* **About this task**
What is needed is an exact copy of the line with "Click the right P87 road shield" and all lines that follow it in the entries below, the last line included.
Data supplied below:
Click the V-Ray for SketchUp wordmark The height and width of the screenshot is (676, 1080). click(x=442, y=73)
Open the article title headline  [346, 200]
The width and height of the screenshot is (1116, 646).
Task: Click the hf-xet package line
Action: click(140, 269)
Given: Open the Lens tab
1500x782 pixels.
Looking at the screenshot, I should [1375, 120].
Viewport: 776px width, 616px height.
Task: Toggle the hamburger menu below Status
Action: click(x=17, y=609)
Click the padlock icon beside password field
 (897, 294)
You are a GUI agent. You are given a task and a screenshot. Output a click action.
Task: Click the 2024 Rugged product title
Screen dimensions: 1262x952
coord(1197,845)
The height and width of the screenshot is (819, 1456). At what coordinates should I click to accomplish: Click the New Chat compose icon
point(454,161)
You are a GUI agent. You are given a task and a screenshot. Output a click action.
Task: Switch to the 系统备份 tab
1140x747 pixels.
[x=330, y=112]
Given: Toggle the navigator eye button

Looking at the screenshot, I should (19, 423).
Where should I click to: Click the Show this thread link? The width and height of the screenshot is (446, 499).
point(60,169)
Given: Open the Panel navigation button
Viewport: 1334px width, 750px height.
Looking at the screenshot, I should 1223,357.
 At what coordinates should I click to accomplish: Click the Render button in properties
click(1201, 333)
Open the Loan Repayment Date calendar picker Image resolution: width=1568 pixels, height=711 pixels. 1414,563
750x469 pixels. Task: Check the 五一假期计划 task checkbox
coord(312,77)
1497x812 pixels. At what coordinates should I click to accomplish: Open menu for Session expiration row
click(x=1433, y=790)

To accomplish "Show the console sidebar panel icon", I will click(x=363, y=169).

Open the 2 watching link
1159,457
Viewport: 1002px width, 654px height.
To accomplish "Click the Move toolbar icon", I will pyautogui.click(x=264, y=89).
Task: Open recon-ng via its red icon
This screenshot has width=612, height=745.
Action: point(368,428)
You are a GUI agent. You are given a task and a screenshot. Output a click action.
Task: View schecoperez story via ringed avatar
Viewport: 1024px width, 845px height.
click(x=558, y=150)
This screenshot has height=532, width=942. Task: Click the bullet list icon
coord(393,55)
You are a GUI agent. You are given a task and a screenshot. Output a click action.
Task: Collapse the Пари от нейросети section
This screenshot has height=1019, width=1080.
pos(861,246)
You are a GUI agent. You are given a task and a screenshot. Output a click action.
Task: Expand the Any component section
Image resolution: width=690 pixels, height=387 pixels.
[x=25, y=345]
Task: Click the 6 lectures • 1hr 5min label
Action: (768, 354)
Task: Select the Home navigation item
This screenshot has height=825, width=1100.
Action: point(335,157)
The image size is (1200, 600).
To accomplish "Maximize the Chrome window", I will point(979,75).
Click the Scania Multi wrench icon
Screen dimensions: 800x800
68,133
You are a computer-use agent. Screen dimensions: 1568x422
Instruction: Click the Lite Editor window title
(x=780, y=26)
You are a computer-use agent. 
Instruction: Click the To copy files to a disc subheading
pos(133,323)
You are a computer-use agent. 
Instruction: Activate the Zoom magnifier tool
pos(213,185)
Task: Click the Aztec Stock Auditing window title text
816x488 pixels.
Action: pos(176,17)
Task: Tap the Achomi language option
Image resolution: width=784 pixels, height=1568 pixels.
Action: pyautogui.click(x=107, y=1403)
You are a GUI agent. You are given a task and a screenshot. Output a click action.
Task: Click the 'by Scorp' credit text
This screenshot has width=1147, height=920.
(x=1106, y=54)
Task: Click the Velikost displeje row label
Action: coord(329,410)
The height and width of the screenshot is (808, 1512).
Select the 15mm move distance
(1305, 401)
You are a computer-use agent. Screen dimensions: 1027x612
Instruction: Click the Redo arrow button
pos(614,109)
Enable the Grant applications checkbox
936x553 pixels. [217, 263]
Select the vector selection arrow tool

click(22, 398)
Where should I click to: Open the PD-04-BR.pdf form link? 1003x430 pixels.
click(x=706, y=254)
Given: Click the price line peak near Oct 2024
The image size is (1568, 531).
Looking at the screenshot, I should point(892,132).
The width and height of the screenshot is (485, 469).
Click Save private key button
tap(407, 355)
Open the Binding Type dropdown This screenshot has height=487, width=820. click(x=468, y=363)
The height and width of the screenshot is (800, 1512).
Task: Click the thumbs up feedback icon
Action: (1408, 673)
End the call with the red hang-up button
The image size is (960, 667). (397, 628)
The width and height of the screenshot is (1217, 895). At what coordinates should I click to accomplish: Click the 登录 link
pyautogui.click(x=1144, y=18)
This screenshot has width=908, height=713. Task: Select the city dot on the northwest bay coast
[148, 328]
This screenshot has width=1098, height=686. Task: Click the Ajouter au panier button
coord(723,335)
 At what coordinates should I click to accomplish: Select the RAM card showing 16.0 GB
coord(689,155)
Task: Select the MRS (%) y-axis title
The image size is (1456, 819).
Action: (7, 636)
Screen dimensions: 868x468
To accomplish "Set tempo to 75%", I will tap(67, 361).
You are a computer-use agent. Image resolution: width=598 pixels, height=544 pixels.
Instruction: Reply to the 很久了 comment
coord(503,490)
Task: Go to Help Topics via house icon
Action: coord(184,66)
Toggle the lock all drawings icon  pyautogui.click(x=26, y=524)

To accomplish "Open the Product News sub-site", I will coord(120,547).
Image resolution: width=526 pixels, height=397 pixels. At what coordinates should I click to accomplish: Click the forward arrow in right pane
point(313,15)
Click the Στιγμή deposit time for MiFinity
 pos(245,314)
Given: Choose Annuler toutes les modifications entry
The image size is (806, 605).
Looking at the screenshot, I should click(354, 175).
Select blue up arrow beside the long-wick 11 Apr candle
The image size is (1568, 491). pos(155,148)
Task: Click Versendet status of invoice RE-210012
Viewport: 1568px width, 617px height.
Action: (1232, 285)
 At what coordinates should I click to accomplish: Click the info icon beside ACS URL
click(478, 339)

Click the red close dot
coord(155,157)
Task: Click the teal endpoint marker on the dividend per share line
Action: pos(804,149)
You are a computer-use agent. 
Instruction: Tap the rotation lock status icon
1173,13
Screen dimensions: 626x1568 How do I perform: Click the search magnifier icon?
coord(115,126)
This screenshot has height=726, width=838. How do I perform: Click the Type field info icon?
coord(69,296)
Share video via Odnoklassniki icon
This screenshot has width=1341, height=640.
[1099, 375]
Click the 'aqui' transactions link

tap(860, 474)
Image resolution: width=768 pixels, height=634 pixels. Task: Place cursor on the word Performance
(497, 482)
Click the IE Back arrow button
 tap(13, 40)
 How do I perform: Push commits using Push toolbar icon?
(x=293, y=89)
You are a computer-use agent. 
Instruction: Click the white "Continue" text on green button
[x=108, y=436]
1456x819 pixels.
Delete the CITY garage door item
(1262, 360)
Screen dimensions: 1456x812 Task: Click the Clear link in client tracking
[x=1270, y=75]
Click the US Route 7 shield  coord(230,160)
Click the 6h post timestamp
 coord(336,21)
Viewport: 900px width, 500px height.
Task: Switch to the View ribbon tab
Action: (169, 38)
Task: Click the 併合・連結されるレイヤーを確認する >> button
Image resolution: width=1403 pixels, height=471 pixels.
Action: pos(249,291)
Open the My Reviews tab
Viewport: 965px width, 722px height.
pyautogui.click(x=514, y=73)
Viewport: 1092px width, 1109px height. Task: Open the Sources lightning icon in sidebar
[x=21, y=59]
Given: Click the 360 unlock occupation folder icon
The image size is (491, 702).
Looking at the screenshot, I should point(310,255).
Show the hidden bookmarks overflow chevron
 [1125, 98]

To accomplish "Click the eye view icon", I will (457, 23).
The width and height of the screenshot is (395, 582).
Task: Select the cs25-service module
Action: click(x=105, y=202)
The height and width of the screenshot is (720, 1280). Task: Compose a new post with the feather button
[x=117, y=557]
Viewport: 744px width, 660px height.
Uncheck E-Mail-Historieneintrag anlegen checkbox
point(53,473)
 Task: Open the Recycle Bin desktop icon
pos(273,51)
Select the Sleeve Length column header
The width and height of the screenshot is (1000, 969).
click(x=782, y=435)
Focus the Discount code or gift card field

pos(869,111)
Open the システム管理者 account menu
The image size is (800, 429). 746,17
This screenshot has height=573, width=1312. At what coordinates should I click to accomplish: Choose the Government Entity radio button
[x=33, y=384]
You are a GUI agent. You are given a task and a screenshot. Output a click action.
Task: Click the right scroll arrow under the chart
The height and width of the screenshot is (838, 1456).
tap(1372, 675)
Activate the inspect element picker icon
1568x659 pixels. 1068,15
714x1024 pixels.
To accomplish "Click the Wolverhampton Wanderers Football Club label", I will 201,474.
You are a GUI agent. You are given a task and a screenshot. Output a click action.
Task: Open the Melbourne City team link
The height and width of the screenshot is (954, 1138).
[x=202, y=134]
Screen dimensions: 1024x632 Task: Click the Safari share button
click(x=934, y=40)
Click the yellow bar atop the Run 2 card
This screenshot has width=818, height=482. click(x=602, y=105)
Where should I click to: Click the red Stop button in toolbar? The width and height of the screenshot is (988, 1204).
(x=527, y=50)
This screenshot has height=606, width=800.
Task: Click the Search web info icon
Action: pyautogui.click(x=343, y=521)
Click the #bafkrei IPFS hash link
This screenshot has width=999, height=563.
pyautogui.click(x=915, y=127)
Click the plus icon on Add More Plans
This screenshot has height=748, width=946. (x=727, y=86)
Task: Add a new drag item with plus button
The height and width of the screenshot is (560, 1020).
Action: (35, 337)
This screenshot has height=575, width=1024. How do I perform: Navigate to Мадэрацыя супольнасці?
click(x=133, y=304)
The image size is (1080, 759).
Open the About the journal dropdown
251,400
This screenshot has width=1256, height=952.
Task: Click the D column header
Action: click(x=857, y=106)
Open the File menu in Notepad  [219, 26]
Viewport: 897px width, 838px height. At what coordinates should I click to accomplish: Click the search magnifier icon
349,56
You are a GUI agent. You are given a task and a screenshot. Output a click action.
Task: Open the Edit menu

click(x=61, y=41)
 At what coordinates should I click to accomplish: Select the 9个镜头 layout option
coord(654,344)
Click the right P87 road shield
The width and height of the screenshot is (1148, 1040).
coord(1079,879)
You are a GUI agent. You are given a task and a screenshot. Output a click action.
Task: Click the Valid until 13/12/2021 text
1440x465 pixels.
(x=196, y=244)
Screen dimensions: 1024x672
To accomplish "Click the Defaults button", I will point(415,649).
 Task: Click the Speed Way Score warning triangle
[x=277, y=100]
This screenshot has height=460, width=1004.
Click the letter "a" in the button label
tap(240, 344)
End of Data supplied.
* **Written response**
Click the right P87 road shield
The width and height of the screenshot is (1148, 1040).
coord(1079,879)
You are a GUI agent. You are given a task and a screenshot. Output a click action.
Task: Click the Valid until 13/12/2021 text
1440x465 pixels.
(x=196, y=244)
Screen dimensions: 1024x672
To accomplish "Click the Defaults button", I will point(415,649).
 Task: Click the Speed Way Score warning triangle
[x=277, y=100]
This screenshot has height=460, width=1004.
Click the letter "a" in the button label
tap(240, 344)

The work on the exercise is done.